### Written instruction 1
In the Ryzen thermals post, at what temperature do Ryzen chips start reducing clock speed, and by how much?
### Written instruction 2
Echo the Ryzen thermals post from "Ryzen isn't Intel" to "to prevent that.".
### Written instruction 3
Name every chemical process the Ryzen thermals post gives for cooling below ambient temperature.

Start of Page extract

Ryzen isn't Intel and doesn't behave like Intel, but ppl keep assuming they are the same, ingrained thought processes from 10+ years of core-i domination over FX.

Intels don't scale with temps. They give max performance locked in until they reach their thermal cap, then throttle way back. They totally rely on the user to provide sufficient cooling to prevent that.

Ryzen are the opposite. They scale with temps, starting @ 60°C they'll knock 50MHz or so from 1 thread, then hit several threads, at @ 80°C they'll be hitting most if not all the threads down 100MHz or so etc. It's a very gradual decline that's really hard to notice without a full core burn with static load.

As for temps, as said, the stacked cache is going to bump that up some, but not all that much. What's going to affect temps the most is ambient temps, both outside and inside the case as one affects the other. It's physically impossible to cool an object below ambient temps by mechanical means, regardless of the cooler. An aio is mechanical. It uses a fan blowing across a fin that dissipates heat energy. You'd need a chemical process, such as peltier or LN2 or phase change to drop below ambient.

End of Page extract
Start of Data supplied

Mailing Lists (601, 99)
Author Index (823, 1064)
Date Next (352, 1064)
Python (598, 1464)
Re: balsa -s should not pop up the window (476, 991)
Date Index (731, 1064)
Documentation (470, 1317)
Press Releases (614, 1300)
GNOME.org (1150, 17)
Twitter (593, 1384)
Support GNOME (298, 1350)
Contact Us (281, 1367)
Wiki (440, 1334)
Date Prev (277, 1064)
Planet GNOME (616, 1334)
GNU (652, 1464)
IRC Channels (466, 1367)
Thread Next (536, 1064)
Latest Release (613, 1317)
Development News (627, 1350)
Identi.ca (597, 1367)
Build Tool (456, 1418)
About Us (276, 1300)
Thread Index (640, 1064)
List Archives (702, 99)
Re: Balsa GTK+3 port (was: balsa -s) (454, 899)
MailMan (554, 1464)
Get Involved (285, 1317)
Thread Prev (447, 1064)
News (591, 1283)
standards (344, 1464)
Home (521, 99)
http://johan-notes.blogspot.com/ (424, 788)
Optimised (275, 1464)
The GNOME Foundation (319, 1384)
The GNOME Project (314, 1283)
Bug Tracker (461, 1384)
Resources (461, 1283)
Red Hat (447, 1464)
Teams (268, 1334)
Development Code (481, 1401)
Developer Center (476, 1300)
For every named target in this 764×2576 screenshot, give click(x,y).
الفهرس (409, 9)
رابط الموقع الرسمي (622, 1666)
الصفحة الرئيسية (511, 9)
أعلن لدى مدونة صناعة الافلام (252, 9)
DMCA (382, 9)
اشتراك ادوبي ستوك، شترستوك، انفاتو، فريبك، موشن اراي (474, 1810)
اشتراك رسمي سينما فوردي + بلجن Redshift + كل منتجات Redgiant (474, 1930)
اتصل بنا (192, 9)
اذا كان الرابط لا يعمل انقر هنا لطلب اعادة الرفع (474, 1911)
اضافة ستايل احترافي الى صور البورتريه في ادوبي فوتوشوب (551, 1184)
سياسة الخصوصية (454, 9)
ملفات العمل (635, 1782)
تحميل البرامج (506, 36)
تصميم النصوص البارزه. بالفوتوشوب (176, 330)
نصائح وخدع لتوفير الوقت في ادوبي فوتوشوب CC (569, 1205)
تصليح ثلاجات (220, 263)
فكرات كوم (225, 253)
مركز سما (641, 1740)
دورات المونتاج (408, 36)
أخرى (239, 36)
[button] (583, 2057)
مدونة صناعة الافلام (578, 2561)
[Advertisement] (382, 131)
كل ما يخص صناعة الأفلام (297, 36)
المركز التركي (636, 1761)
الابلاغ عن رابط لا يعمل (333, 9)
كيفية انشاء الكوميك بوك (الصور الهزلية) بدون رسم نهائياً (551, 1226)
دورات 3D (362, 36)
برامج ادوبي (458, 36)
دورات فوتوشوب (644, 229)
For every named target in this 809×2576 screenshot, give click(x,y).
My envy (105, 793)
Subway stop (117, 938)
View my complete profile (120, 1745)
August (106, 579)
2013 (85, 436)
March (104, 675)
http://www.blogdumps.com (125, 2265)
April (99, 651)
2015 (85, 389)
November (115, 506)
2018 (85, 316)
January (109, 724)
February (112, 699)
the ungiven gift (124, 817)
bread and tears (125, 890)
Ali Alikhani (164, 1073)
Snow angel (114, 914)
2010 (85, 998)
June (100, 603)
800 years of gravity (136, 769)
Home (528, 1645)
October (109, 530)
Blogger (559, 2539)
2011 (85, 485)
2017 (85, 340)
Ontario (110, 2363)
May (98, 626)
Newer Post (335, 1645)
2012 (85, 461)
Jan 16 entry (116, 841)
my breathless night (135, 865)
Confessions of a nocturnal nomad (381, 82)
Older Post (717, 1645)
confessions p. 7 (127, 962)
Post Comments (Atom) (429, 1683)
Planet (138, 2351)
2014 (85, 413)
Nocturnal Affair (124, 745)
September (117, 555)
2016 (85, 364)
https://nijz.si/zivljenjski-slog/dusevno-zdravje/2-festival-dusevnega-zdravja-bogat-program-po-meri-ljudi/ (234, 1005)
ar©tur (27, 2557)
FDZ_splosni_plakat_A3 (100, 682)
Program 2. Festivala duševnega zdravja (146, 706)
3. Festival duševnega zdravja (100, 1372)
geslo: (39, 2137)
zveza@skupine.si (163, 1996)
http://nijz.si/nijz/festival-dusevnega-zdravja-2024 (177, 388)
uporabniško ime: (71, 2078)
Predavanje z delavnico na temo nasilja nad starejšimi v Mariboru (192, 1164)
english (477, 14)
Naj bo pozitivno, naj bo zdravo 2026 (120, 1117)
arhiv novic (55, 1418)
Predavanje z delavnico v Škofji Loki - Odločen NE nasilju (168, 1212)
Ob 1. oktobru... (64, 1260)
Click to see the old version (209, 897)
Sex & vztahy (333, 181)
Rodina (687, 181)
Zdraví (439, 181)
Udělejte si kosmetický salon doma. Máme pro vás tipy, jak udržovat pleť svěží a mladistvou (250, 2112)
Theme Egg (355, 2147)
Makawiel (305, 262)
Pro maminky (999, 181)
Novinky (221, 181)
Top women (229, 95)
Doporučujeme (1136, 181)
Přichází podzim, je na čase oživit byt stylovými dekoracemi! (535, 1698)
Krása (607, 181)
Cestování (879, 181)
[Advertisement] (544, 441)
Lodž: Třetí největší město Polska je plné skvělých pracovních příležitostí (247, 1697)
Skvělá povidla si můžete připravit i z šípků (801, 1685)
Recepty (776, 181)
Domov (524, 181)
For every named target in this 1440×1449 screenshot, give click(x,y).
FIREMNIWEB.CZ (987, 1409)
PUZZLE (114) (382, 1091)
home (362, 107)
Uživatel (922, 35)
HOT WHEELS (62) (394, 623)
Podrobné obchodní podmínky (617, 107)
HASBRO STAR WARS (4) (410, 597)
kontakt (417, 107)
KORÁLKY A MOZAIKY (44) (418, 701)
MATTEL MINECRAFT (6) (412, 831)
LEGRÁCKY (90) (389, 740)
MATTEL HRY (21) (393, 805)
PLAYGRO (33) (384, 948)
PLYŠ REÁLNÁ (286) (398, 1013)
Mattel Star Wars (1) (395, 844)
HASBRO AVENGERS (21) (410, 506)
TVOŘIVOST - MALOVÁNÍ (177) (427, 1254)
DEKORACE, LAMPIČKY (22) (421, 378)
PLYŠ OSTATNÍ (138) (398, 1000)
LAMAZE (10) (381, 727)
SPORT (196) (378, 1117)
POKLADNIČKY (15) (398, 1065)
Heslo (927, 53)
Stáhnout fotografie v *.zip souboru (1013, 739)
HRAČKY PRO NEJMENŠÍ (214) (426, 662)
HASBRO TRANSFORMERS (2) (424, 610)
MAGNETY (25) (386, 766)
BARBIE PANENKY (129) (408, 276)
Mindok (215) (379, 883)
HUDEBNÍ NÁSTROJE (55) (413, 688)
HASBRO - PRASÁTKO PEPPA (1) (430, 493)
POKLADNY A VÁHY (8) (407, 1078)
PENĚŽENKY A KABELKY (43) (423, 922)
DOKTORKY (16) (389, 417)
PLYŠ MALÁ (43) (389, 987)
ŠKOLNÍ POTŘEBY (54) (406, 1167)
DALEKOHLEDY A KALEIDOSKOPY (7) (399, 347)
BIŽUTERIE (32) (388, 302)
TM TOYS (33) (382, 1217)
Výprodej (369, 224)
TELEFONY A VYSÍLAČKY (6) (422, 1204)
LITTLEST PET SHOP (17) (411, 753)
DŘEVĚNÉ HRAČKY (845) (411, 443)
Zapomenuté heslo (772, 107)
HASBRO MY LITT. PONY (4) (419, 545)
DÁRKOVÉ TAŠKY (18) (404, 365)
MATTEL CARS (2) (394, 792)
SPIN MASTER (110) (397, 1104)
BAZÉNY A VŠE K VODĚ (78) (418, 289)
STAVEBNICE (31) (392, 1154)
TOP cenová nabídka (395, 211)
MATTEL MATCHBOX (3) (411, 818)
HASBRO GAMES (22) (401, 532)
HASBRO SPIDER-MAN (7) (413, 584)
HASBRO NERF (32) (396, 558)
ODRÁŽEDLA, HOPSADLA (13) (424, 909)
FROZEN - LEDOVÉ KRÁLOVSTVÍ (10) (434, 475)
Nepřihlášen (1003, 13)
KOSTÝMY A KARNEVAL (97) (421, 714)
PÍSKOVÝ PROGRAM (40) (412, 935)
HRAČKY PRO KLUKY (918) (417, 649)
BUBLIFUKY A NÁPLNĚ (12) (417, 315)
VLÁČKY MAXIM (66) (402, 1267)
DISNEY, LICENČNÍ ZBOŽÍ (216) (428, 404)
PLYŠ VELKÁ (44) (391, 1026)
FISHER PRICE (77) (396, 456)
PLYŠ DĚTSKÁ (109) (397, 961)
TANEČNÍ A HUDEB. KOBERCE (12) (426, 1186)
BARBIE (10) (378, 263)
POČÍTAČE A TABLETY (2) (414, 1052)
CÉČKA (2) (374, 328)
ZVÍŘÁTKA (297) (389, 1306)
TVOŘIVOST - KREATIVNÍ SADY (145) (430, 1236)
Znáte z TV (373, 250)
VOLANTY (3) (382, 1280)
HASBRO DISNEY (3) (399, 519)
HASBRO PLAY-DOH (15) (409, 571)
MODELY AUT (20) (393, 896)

End of Data supplied

### Task answer 1
Starting at about 60°C, they knock roughly 50MHz from one thread.

### Task answer 2
Ryzen isn't Intel and doesn't behave like Intel, but ppl keep assuming they are the same, ingrained thought processes from 10+ years of core-i domination over FX.

Intels don't scale with temps. They give max performance locked in until they reach their thermal cap, then throttle way back. They totally rely on the user to provide sufficient cooling to prevent that.

### Task answer 3
peltier, LN2, phase change